Springfield began recording "I'll Try Anything" in a December 1966 session at the CBS Recording Studios (NYC) produced by Herb Bernstein: Barkan, who was present, recalls that the session lasted for nine hours with the first eight spent on Springfield recording another song: "The Morning After the Night Before", and the last hour spent on her recording "I'll Try Anything". On 22 January 1967 Springfield and Bernstein had another session at CBS Recording Studios which yielded a completed master of "I'll Try Anything": however Springfield elected to have the master's rhythm track extracted and used as the basis for a new recording of the song made at the Philips Studios in Stanhope Place in a 29 January 1967 session.

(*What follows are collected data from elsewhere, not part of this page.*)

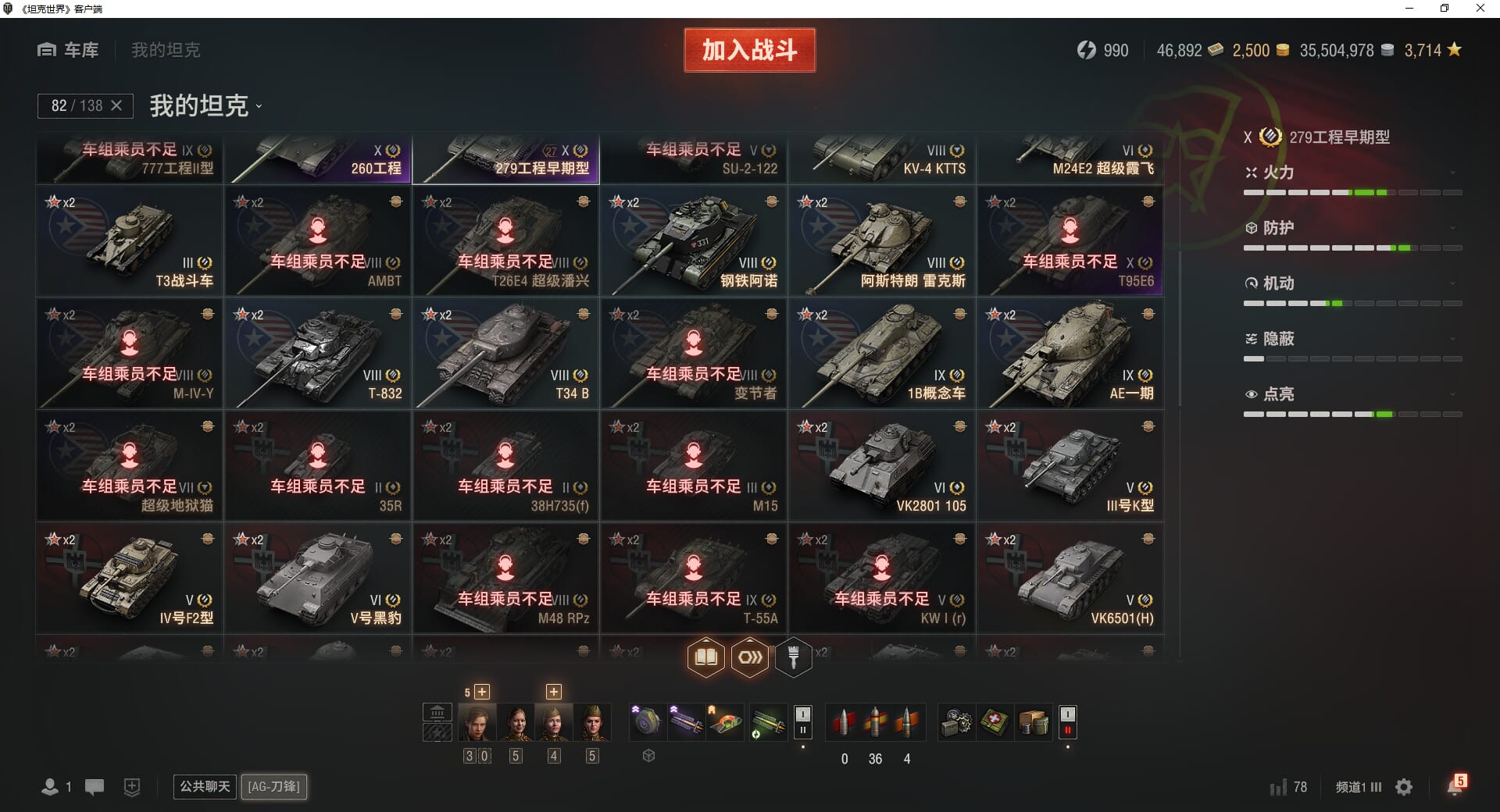Viewport: 1500px width, 812px height.
Task: Open the field modification hexagon icon
Action: 750,657
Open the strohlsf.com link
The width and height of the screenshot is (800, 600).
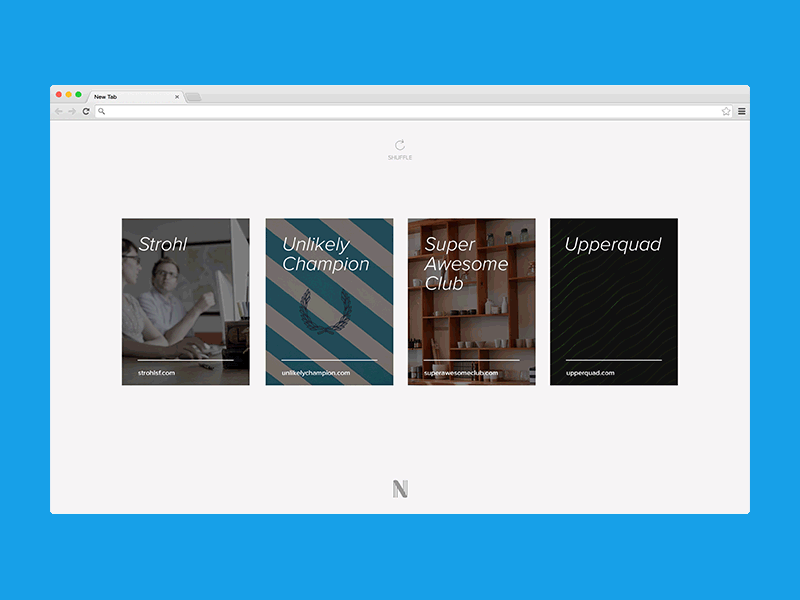158,373
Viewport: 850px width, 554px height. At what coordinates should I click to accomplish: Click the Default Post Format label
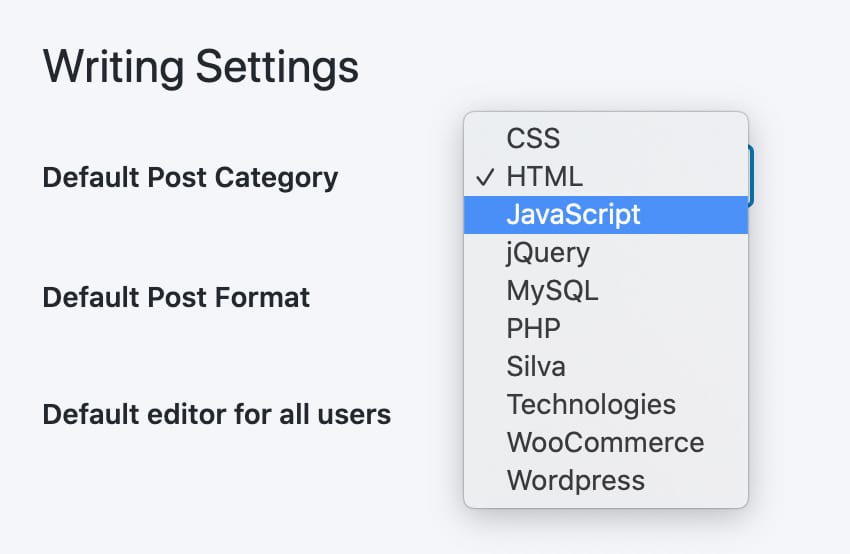click(176, 298)
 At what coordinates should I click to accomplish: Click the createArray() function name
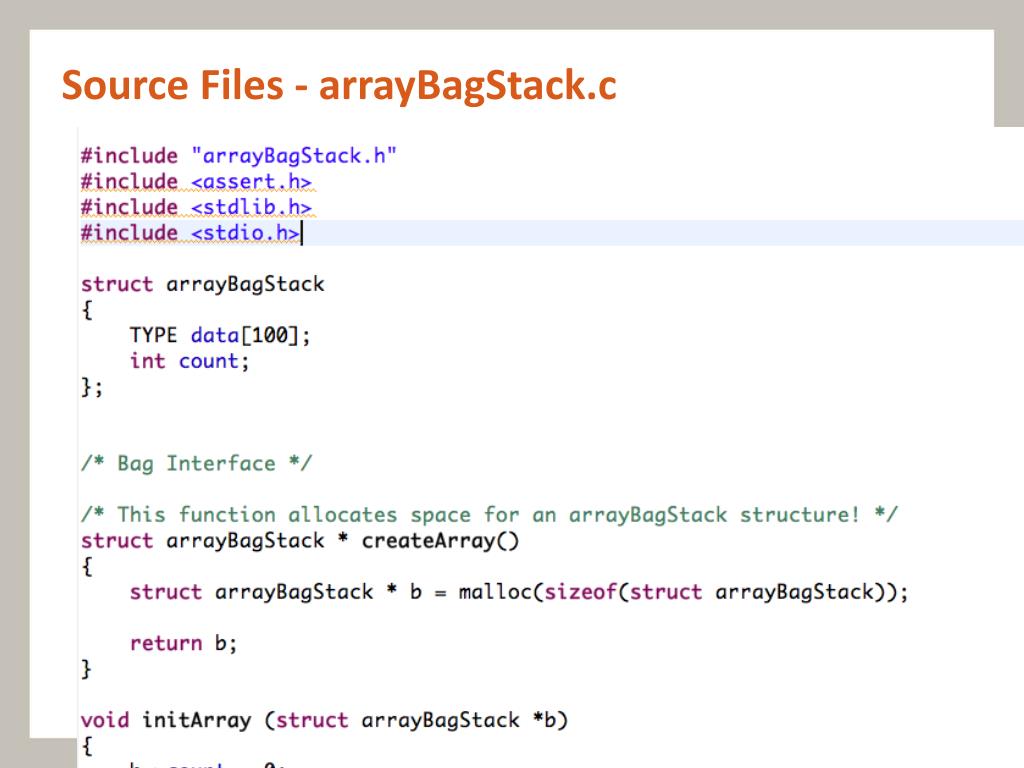coord(440,541)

Since making her solo debut in 1963 with the upbeat "I Only Want to Be With You" Springfield had subsequently shifted her musical focus to a softer sound as exemplified by her 1966 career record "You Don't Have to Say You Love Me". "I'll Try Anything" was largely a return to Springfield's original upbeat sound and might have been a more substantial hit for her somewhat earlier. Billboard described the song as a change of pace for Springfield and a "strong rocker served up in the best emotional Springfield manner." However, by 1967 the track had a markedly out-of-date sound and in its UK release peaked at #13 breaking a Top Ten streak for Springfield which had lasted for three hits.

==Chart performance==

| Chart (1967) | Peak position |
|---|---|
| UK Singles (The Official Charts Company) | 13 |
| US Billboard Hot 100 | 40 |

==Other versions==
Apart from Springfield's version, the only evident recordings of the song are two non-English renderings:
- The French-language "J'aurai mon tour de chance" recorded by Québécois singer Renée Martel (fr
- "Quero um Beatle de Presente" by Brazilian Jovem Guarda singer Maritza Fabiani with Portuguese lyrics by Carlos Wallace.